VEX IQ Curriculum - Mechanisms
DC Motors (Grades 4-8)
Actuators are used to act upon an environment, usually for moving or controlling a mechanism or system. Actuators drive everything that moves on a mobile robot. The most common type of actuator is a motor; in particular, VEX IQ utilizes Direct Current (DC) Motors.
DC Motors convert electrical energy into mechanical energy through the use of electromagnetic fields and rotating wire coils. When a voltage is applied to a motor, it outputs a fixed amount of mechanical power (usually to a shaft, gear, and/or wheel), spinning at some speed with some amount of torque.

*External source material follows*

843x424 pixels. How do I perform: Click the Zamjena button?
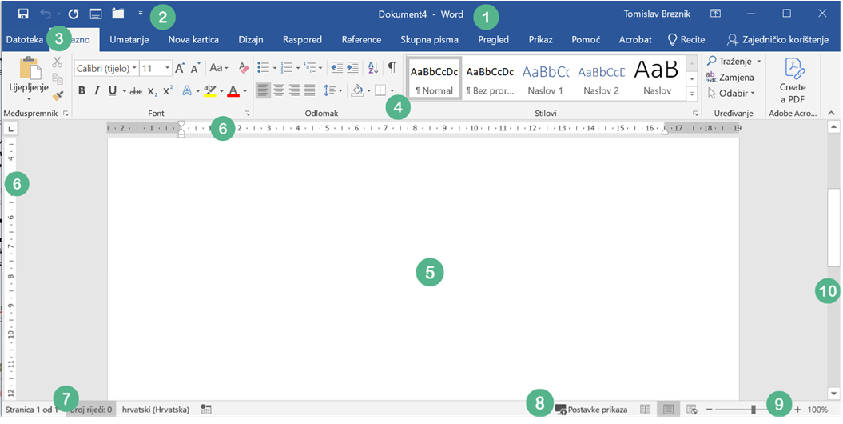tap(730, 77)
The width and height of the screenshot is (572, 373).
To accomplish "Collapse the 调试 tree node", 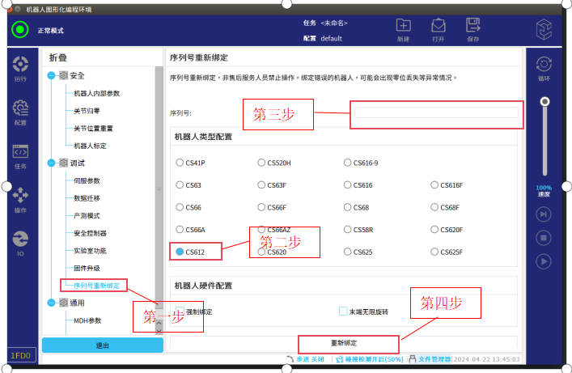I will tap(52, 163).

Motors apply torque in response to loading. Motor Loading happens when there is any opposing force (such as friction or a heavy mass) acting as a load and requiring the motor to output torque to overcome it. The higher the load placed on a motor output, the more the motor will “fight back” with an opposing torque. However, as you learned in the Key Concepts Unit, since the motor outputs a fixed amount of power, the more torque the motor outputs, the slower its rotational speed.
If you keep increasing the load on a motor it eventually stops spinning or stalls.
A DC Motor draws a certain amount of electrical current (measured in amps) depending on how much load is placed on it. As the load increases on the motor, the more torque the motor outputs to overcome it and the more current the motor draws.